4. DSM-5 also identifies Personality Disorder Not Otherwise Specified, which is diagnosis given to individuals
who exhibit patterns of behaviour consistent with that of a personality disorder, but does not fit into the
categories.
Borderline Personality
Borderline personality disorder (BPD): characterized by intense extremes between positive and negative emotions, an
unstable sense of self, impulsivity and difficult social relationships.
Wide range of emotions, fall in love quickly but fearful of abandonment, manipulative in relationships
Impulsive, risky, substance abuse, indiscriminate sex, self-injury
Arises from people with deeply rooted insecurity and severe emotional disturbances
They are often highly manipulative in relationships, attempting to keep the person under their control.
It is believed that borderline personality disorder arises out of the person’s attempts to deal with deeply rooted insecurity
and severe emotional disturbances that are ultimately rooted in emotionally difficult experiences, such as inconsistent,
abusive, or neglectful parenting.
Narcissistic Personality Disorder (NPD)
Narcissistic personality disorder (NPD): characterized by an inflated sense of self-importance and an excessive need for
attention and admiration, as well as intense self-doubt and fear of abandonment.
Little empathy for others, manipulative, putting themselves first. Strong sense of entitlement
Believing that people should satisfy their demands, and being likely to do whatever it takes, including cheating, in
order to ensure their own success 
Histrionic Personality Disorder (HPD)
Histrionic personality disorder (HPD) characterized by excessive attention seeking and dramatic behaviour.
Vibrant and attractive in social situations, use sexuality to gain attention
Often engage in risky behaviour, highly sensitive to criticism and manipulative.
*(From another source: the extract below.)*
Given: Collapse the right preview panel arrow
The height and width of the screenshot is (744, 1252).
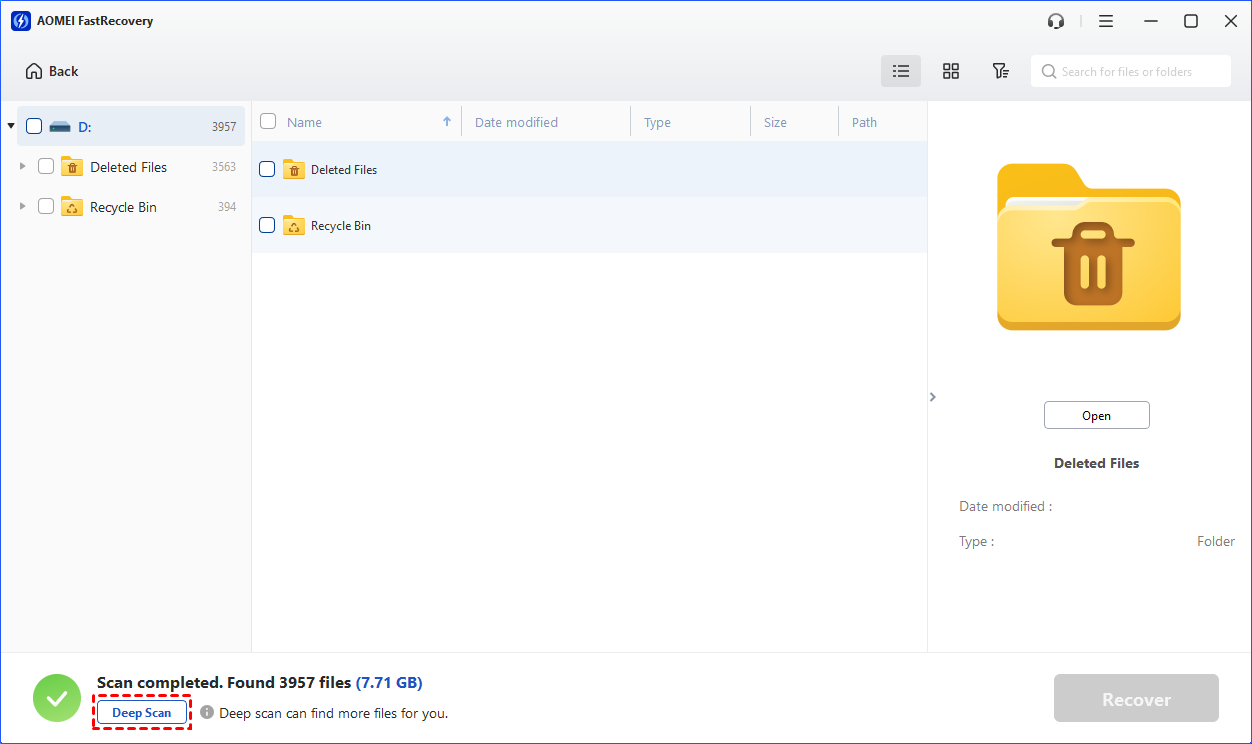Looking at the screenshot, I should pos(932,397).
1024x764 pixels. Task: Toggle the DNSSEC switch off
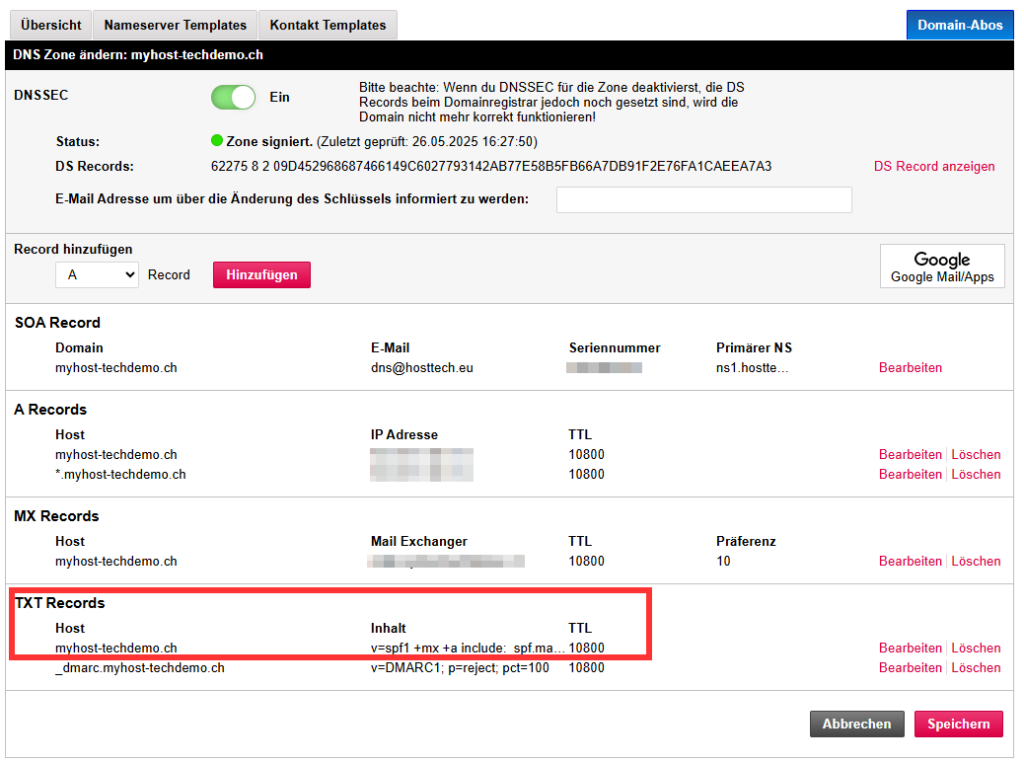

Difference between histrionic and other disorders is the flamboyance and exhibitionistic tendencies in
histrionic behaviour.
Antisocial Personality Disorder (APD)
Antisocial personality disorder (APD) have profound lack of empathy or emotional connection with others, a disregard for
others rights or preferences, and a tendency toward inserting their own desires, often violently, onto others regardless of
the consequences for other people.
APD (often referred to as psychopathy) tends to be highly resistant to treatment, in part because individuals with APD are
not alarmed or distressed by their actions (although others frequently are), and they are thus rarely, if ever, motivated to
change.
Physically and verbally abusive, destructive.
Symptoms typically appear during childhood
People with APD are often very successful, particularly in business.
The Biopsychosocial Approach to Personality Disorders
Difficult to identify causes of personality disorders because they seem to arise from multiple causes over a long period of
time.
Multiple causes are likely at play, and it may be possible for two people to develop the same symptomatic thoughts
and behaviours through entirely different routes
Biopsychosocial model provides a comprehensive view, examining personality disorders from three different perspectives.
1. Psychological Factors
a. Attempt to cope with negative beliefs about oneself is a key part of APD.
b. NPD and HPD tend to have deeply rooted negative beliefs bout oneself.
i. Much of their dysfunctional behaviour patterns stem from attempts to compensate for these negative
self-beliefs
c. Adults with APD and children with conduct disorders (often a precursor to APD) have difficulty learning tasks
that require decision making and following complex rules.
i. Cognitive factors and their underlying brain systems are involved in personality disorders.
2. Sociocultural Factors
a. People with APD have often themselves experienced trauma or abuse.